• [READING TEXT]
Because we are traveling with our elderly mothers, we have ruled out small-boat rides, eco-tourism, and any vigorous cruise excursions. And, in any case, we are more interested in seeing old towns than anything else. We plan relaxed days in our four Mexican ports of call.
The first of these is Huatulco, in the Mexican province of Oaxaca. Huatulco is being newly developed for tourism. When I learned this during my pre-cruise research, I wasn’t much interested in this port of call, envisioning a modern town of mid- to high-rise buildings and little character. About a mile or so away from the port, however, there is an older town, La Crucecita, where an historical church dominates a traditional plaza and market area. We plan to visit this old town and then, if nothing else appeals, just head back to the ship. But we find we like both the old town and the new port area very much.
The ceiling and wall paintings inside the church at La Crucecita are beautiful.
The shops around the main square are engaging.
And the new port area of Santa Cruz is surprisingly appealing. The buildings around the port area are in fact new, but the development is low-rise, traditional in character, and completely charming.
Later, we take a break at a beach-side restaurant where Dan and I enjoy the best margarita ever, and where we admire the traditional (but not at all “touristy”) woven tablecloths. My mother buys an embroidered dress from a street vendor. To me it seemed “touristy” in the pile of such dresses, but when Mom puts it on, it’s stunning.
Later we all go our separate ways: Mom back to the ship, Dan walking along the beach, and I seeking out a handicraft boutique for which I’ve been given a brochure. The handicraft boutique is a pleasant two-block walk along the marina and back from the port area in a boldly painted yellow building (circled in red in the picture below).
Here I find a weavers’ shop. One man at the front is working an old wooden loom. Another welcomes me inside. I’ve been on this cruise long enough to be leary of welcoming shopkeepers, but this young man is not at all pushy. If anything, perhaps he’s a bit shy. So I go inside.

• [EXERCISE TASKS]
#1 Output the records exactly, the stretch from the start of the records through the line containing "Viewport: 800px width, 512px", leaving the pictures out of your answer.
#2 Pick up the cruise account of Huatulco from where it stops.

• [DATA FOR THE TASK]
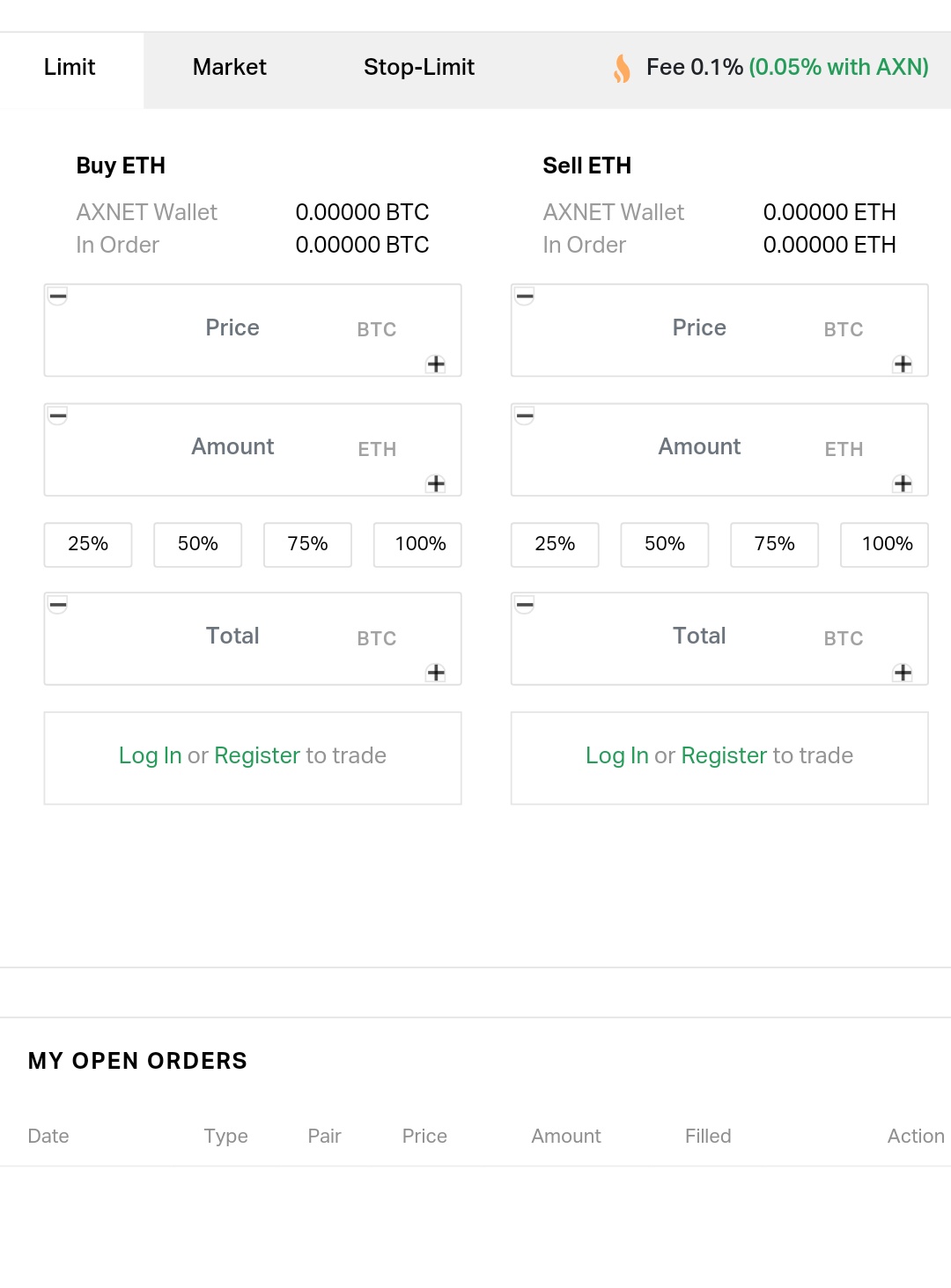Viewport: 951px width, 1288px height.
Task: Click the 0.05% with AXN fee link
Action: [x=838, y=68]
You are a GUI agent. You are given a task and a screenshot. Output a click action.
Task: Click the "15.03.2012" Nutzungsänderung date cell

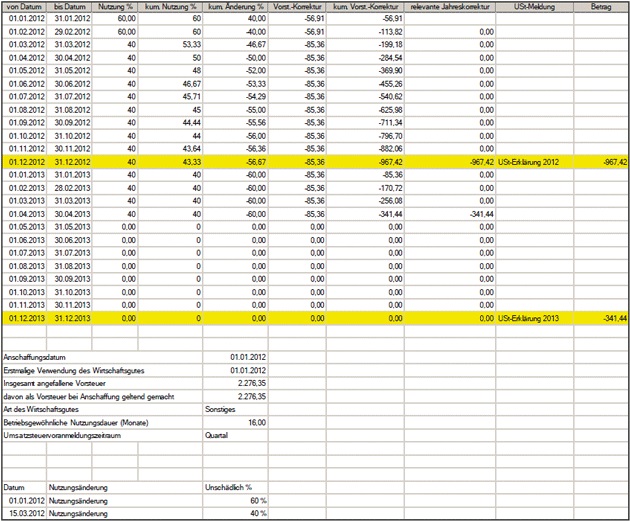click(25, 512)
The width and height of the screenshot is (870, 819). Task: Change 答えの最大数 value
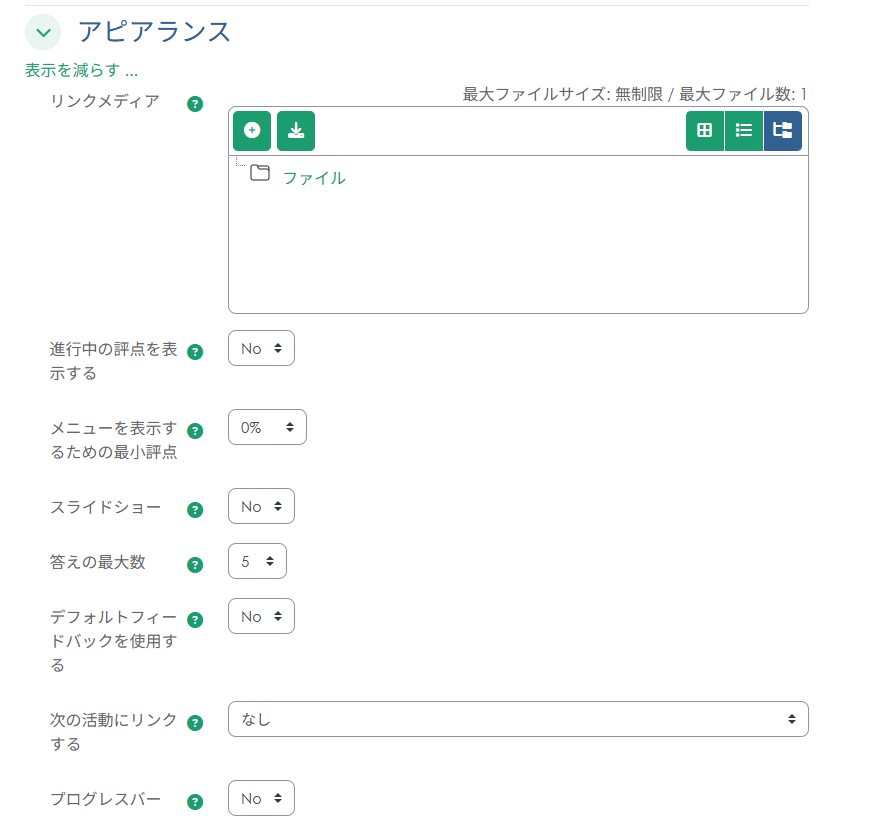[x=257, y=561]
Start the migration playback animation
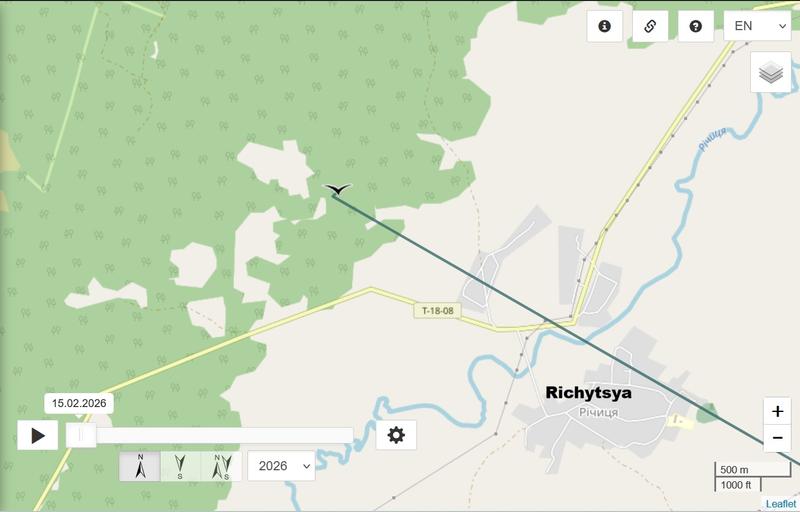Viewport: 800px width, 512px height. [38, 436]

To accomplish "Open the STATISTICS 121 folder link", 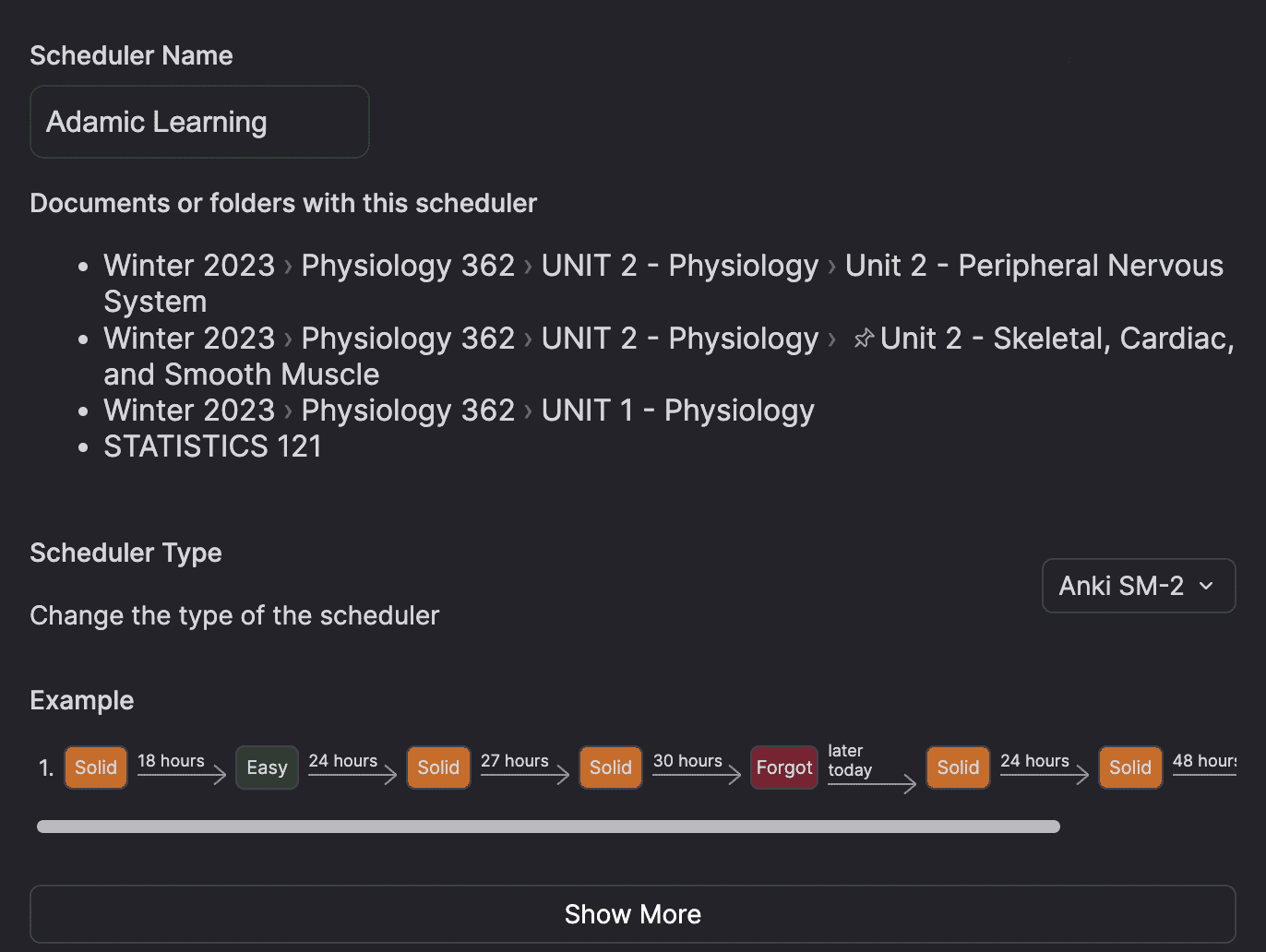I will pyautogui.click(x=212, y=446).
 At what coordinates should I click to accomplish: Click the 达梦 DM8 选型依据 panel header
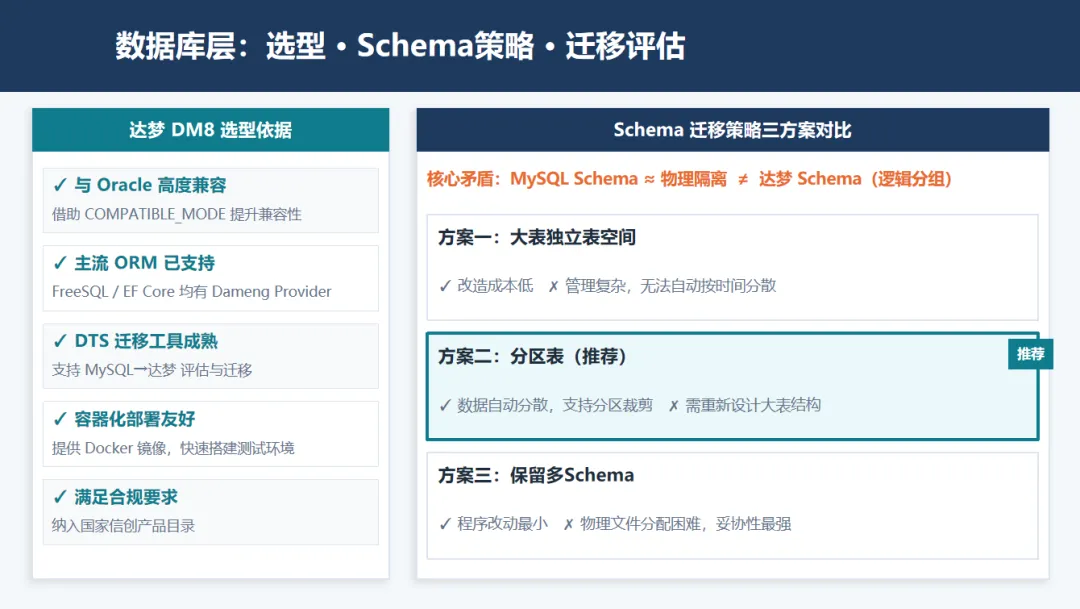pyautogui.click(x=210, y=130)
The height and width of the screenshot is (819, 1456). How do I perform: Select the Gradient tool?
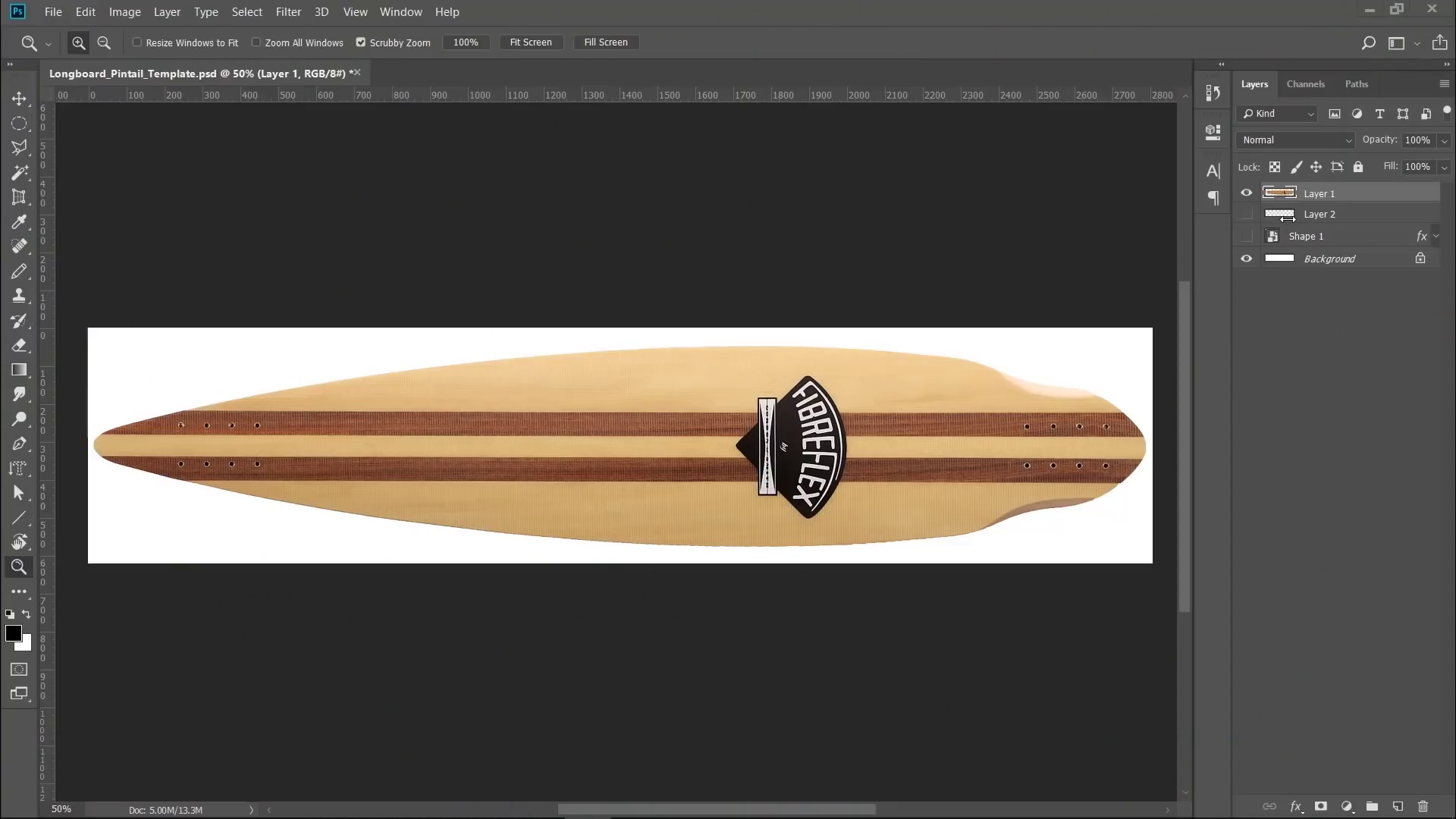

• [SET OF ANSWERS]
#1
Viewport: 951px width, 1288px height.
Task: Click the 0.05% with AXN fee link
Action: [x=838, y=68]
You are a GUI agent. You are given a task and a screenshot. Output a click action.
Task: Click the "15.03.2012" Nutzungsänderung date cell

click(25, 512)
The width and height of the screenshot is (870, 819). Task: Change 答えの最大数 value
[x=257, y=561]
Start the migration playback animation
Viewport: 800px width, 512px height. [38, 436]

#2
And behold! Tablecloths just like the ones we admired at the restaurant. Without hesitation and with only a little bargaining, I buy one of these in a size that will fit my dining room table fully extended. And behold, too! The rugs in this shop are beautiful. This is not the ubiquitous merchandise in the tourist shops down by the port; this is something so traditional and tribal it could be almost be a distant form of Persian rug-weaving.
When I admire the rugs, the young man takes out a book about Zapotec weaving (you can read a little about it on this Web site), and he tells me a little about himself. He is a Zapotec from a village some seven hours away. He lives with relatives in Huatulco most of the time and gets back home only two or three days a month. He misses his village, but his wife and little daughter are here with him, and the work is important, as he is one of only a few people in his village who can speak some English. Besides, he tells me, he likes learning about things that they don’t have in his village, like electricity and taxes. In his village, the people have been weaving for two thousand years. Children start learning the craft at age 7 or 8. When the shop is not busy, he also weaves. I very much want to return to Oaxaca some day and see much more of it.
The shopkeeper’s name is Gregorio Ruiz. Here he is with his family.
If you get there, say hello for me.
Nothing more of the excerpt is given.